Examples of Waldeinsamkeit
Examples of Waldeinsamkeit
Where does Waldeinsamkeit come from?
German is famous for what are sometimes called untranslatables: single words whose definitions are wonderfully specific or complex enough that, when translated into another language, they require numerous words to express the same idea. Waldeinsamkeit is no exception.
It combines Wald (“wood”) and Einsamkeit (“loneliness”). Together, Waldeinsamkeit literally translates to “solitude in the forest,” but that literal translation loses the word’s poetry.

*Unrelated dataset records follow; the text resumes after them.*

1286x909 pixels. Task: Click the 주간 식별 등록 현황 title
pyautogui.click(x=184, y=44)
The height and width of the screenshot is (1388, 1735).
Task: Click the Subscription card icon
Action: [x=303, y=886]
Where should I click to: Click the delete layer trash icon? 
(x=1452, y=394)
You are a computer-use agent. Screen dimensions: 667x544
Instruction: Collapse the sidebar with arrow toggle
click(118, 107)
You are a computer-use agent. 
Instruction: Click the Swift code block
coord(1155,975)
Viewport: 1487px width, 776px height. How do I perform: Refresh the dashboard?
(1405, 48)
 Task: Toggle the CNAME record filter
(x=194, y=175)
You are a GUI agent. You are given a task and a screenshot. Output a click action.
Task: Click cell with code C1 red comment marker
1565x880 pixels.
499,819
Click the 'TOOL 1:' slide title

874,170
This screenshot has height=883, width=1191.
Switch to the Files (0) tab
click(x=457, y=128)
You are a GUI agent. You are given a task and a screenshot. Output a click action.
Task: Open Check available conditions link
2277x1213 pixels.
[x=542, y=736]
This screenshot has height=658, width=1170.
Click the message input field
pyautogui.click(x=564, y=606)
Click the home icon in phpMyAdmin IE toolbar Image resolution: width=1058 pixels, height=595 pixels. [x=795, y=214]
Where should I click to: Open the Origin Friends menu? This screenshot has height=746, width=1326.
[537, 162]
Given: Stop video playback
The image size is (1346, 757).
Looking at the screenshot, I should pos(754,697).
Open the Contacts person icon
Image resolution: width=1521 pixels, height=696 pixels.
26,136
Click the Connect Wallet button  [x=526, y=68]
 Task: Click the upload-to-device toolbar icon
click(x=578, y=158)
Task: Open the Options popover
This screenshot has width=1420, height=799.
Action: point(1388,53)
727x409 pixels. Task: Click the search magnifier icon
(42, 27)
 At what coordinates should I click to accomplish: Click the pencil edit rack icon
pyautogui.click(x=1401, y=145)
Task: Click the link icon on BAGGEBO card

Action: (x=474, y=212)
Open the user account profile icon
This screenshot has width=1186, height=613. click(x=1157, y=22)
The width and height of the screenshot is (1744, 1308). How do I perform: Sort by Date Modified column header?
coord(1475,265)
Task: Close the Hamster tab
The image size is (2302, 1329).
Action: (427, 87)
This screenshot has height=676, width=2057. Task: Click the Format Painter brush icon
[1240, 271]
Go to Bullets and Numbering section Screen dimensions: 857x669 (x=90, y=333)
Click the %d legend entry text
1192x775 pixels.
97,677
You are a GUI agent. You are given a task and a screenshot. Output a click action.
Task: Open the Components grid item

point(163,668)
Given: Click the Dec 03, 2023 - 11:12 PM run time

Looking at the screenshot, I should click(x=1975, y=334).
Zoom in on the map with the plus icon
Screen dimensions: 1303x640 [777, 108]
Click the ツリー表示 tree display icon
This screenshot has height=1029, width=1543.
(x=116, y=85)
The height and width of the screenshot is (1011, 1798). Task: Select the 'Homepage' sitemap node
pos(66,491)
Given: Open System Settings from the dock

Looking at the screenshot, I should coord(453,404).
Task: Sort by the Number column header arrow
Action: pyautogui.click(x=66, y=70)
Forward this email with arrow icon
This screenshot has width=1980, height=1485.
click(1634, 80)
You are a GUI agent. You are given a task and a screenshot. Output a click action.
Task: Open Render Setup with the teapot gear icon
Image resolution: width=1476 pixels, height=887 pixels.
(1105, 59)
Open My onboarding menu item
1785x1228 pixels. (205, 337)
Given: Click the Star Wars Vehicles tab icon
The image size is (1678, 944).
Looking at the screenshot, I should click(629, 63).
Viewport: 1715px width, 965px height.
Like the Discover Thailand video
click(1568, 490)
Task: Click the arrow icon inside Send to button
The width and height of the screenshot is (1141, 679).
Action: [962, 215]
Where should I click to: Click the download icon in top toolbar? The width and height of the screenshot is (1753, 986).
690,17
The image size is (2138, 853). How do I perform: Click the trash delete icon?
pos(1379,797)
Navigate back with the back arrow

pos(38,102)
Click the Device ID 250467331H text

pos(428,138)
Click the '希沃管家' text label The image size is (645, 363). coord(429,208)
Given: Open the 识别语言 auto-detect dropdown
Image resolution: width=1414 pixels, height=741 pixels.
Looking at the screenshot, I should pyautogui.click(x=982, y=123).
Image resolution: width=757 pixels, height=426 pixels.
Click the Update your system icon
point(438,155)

I'm most happy with life when I'm bathing in the world around me. Taking the time to slow things down and look…feel, smell and remember. 🍂🌼
Due to its landscape, this is best conveyed for me in Arkansas as Waldeinsamkeit. But here in Idaho, I think Hygge is more appropriate.
— 💫 Brandon 💫 (@KSwische) September 18, 2018
The origins of Waldeinsamkeit clue us into its lyrical meaning. Attested in German by at least 1822, the word is closely associated with Romanticism, a literary movement that idealized emotion, nature, individualism, and the imagination. Early uses of Waldeinsamkeit came from German Romantic poetry that celebrates the quiet serenity of being solitary in the woods.
Waldeinsamkeit made its way into American Transcendentalism, which also praised he spirituality of the individual and nature. In 1858, for instance, Ralph Waldo Emerson published a poem called “Waldeinsamkeit” in The Atlantic Monthly about how much he loved being in the forest, removed from the crises and considerations of society.
Fast forward to the February 5, 2019 episode of The Tonight Show Starring Jimmy Fallon, German-Austrian actor Christoph Waltz quizzed Jimmy Fallon on “long German words,” including Waldeinsamkeit. Amazingly, Fallon correctly guessed the meaning.
Christoph Waltz puts Jimmy to the test with a quiz on the definitions of long German words. pic.twitter.com/QazUVK3h2p
— Fallon Tonight (@FallonTonight) February 5, 2019
Who uses Waldeinsamkeit?
Can’t put into words that spiritual satisfaction you get when you’re alone in nature? Well, Germans can, and it’s Waldeinsamkeit. Note that it’s properly capitalized, as is true for all German nouns.
Having a bad day last Friday and got up early next day for a walk in the woods, where I've always been happiest. It was amazing. Best I felt in months. Then a friend told me about this amazing German word "Waldeinsamkeit – Solitude of the forest" https://t.co/ufNtq30Jie
— John Braine (@trontsephore) February 7, 2019
I'm on my way to Finland for some Sibelius-worship and Waldeinsamkeit. I'm now in Düsseldorf Airport, which is one of the best in the world. Stylish, easy to navigate, roomy, and clean as a whistle. Just a reminder that Germans can, actually, build airports. pic.twitter.com/10IZ8VyRID
— I am Germany // Alex G & UK IFA Club (@I_amGermany) April 15, 2018
When not used for its literal sense, Waldeinsamkeit is often featured in lists of untranslatable words prized for the way they so poetically package the complexity of human experience into a single word.
23 Emotions People Feel but Can't Explain. I love this list, although they left off my favourite, 'waldeinsamkeit', which is "the feeling of being alone in the woods."
Like Little Red Riding Hood, one presumes.